LGBT stories get rare screen time
How often is it that international LGBT films get a screening in Thailand? Not often at all, except when there's a film festival. This week, wonderfully strange as it may be, we're seeing not just one but two LGBT films on our silver screens. And the two couldn't be more different.
Our first contender landing in is Front Cover, written and directed by Ray Yeung (Cut Sleeve Boys). Korean-American actor Jake Choi plays Ryan, an openly gay fashion stylist who's living it up in the Big Apple. Enter Ning (James Chen), a movie star from China who becomes Ryan's latest styling subject. Cultural identity and ethnicity clash. Ryan is very disconnected with his Chinese ancestry, while Ning demands someone who's Chinese enough for the job. Also enter Ryan's parents who seem okay with their son being gay. And they mistake Ning for their boy's new beau, to which Ning decides to play along with. Needless to say, the two men later develop romantic feelings for one another.
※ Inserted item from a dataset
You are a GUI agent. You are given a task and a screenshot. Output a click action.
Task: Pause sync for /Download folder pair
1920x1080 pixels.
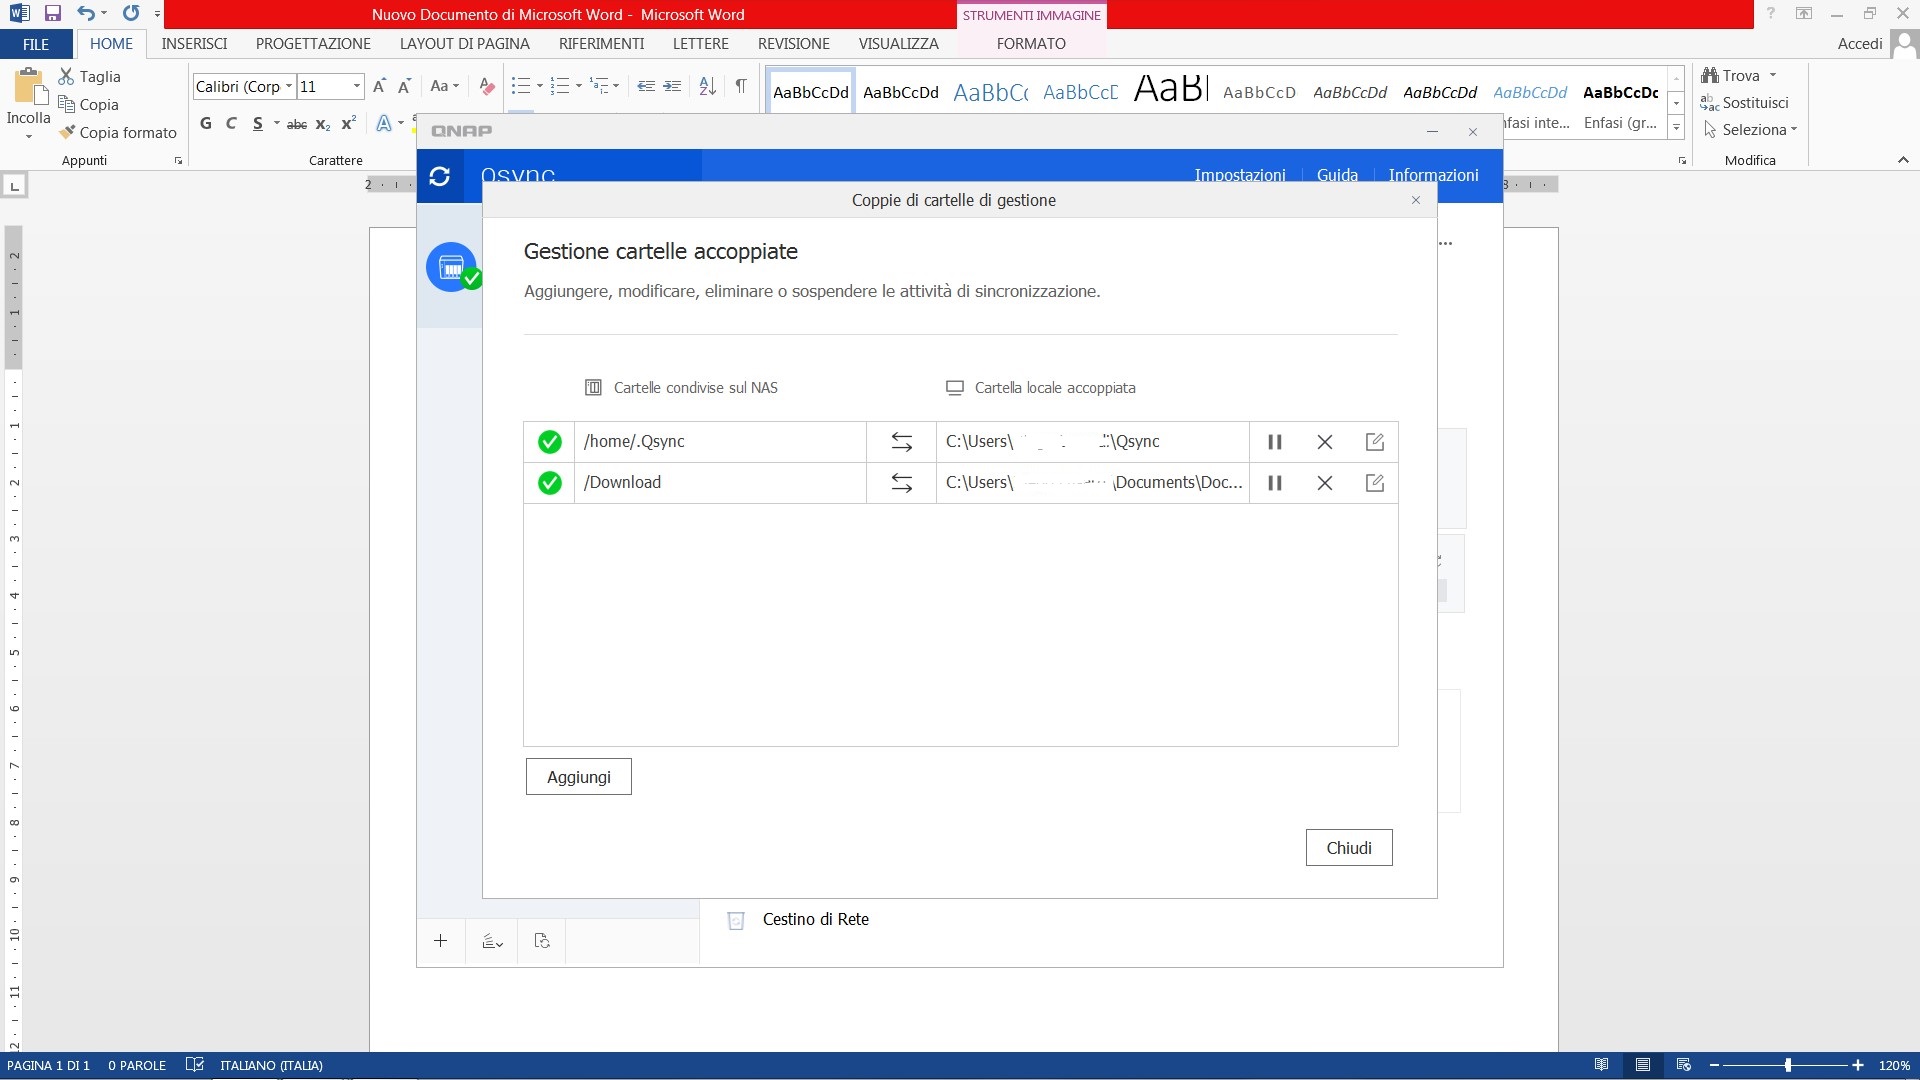pos(1274,483)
This romantic dramedy opened for the Hong Kong Lesbian and Gay Film Festival last year, and has made its way to different festivals around the globe. It's now seeing its US city premieres, and will head to Vancouver Queer Film Festival later this week.
From modern NYC, we transport ourselves back to 1930s Korea under Japanese colonialism in Park Chan-wook (Oldeuboi or Oldboy's) latest work Ah-ga-ssi (The Handmaiden). A pickpocket Sook-hee (Kim Tae-ri) poses as a handmaiden to the heiress Lady Hideko (Kim Min-hee) in order to aid Count Fujiwara (Ha Jung-woo)'s seduction towards her lady. But it's all a game of deceptions. Fujiwara is not after the lady's heart, but rather her fortune. His plan for the money is however, foiled by an unexpected turn of events as the lady and her handmaiden fall in love.
Adapted from Sarah Waters' novel Fingersmith, this erotic thriller features elaborate lesbian sex scenes and slight violence. The film was selected to compete for the Palme d'Or, and was also eligible for the Queer Palm at this year's Cannes Film Festival.
It's like two opposite ends of the spectrum collide. While one is a lighter tale of fashion, flairs and cultural hiccups, another gives an uncomfortable feeling that no one is to be trusted. The tone and style of the two films vary a great deal and that should satisfy different types of audiences. Do you seek romance, drama, humour or anything just to take some time off of catching Pokémon? There is definitely something for everyone.
As with many other LGBT films before it, Front Cover and Ah-ga-ssi are seeing a limited release, only showing at a few selected cinemas. While it shouldn't be a problem for Bangkokians, it's a nuisance for anyone living outside the capital as they need to travel far and wide just to see movies other than those of mainstream Hollywood stints. Make haste wherever you are. The films will most likely not be here for long.
Front Coverand Ah-ga-ssi (The Handmaiden) are being screened at SF World Cinema at CentralWorld, Lido, Esplanade Ratchadapisek and House RCA.